> _Exercise description_
Wherever the string "will" shows up in the material below, copy that line.

> _Dataset entries_
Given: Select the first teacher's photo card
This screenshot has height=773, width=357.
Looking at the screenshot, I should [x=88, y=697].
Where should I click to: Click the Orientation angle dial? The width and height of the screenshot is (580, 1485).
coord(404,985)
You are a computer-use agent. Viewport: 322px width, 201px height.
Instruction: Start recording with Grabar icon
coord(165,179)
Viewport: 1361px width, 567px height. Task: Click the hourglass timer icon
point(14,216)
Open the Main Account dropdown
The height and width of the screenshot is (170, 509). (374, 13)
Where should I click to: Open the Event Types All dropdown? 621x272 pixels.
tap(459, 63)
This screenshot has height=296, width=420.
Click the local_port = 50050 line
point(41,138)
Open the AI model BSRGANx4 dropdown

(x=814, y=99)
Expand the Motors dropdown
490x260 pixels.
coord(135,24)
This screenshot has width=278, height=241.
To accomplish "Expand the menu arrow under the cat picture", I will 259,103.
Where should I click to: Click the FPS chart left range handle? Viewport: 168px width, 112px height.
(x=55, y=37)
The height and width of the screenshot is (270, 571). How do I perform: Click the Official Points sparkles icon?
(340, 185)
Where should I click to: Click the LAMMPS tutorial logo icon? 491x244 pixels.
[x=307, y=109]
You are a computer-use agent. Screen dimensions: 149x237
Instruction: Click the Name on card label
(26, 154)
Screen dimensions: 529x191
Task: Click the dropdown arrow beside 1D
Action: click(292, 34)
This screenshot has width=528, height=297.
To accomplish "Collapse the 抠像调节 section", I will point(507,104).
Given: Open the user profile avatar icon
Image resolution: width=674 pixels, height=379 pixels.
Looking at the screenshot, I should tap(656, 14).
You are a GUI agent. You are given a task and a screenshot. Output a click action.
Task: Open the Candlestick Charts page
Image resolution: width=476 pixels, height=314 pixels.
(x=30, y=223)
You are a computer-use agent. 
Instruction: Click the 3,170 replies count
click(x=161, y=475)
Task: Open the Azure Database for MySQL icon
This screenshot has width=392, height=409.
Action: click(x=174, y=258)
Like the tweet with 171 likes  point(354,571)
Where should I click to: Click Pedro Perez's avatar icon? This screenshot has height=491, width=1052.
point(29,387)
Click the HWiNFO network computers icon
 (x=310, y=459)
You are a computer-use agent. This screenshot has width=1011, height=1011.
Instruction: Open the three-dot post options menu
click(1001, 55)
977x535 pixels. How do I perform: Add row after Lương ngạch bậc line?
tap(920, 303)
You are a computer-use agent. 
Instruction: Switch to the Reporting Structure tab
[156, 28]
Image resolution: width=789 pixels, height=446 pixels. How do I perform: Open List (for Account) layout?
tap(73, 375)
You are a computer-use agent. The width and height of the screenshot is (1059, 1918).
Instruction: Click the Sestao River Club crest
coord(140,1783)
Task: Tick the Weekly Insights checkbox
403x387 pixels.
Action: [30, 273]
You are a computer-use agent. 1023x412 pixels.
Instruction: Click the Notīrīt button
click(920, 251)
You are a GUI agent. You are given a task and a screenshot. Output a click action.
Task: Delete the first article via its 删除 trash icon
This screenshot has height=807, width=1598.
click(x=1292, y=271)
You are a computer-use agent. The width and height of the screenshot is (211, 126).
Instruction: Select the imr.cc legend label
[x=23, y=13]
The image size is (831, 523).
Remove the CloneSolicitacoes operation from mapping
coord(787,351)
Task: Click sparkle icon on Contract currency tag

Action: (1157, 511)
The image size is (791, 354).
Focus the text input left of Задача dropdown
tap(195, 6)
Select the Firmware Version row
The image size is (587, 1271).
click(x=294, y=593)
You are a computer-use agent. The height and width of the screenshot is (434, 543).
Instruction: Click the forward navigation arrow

> _Task output_
To accomplish "Expand the menu arrow under the cat picture", I will 259,103.
To accomplish "Collapse the 抠像调节 section", I will point(507,104).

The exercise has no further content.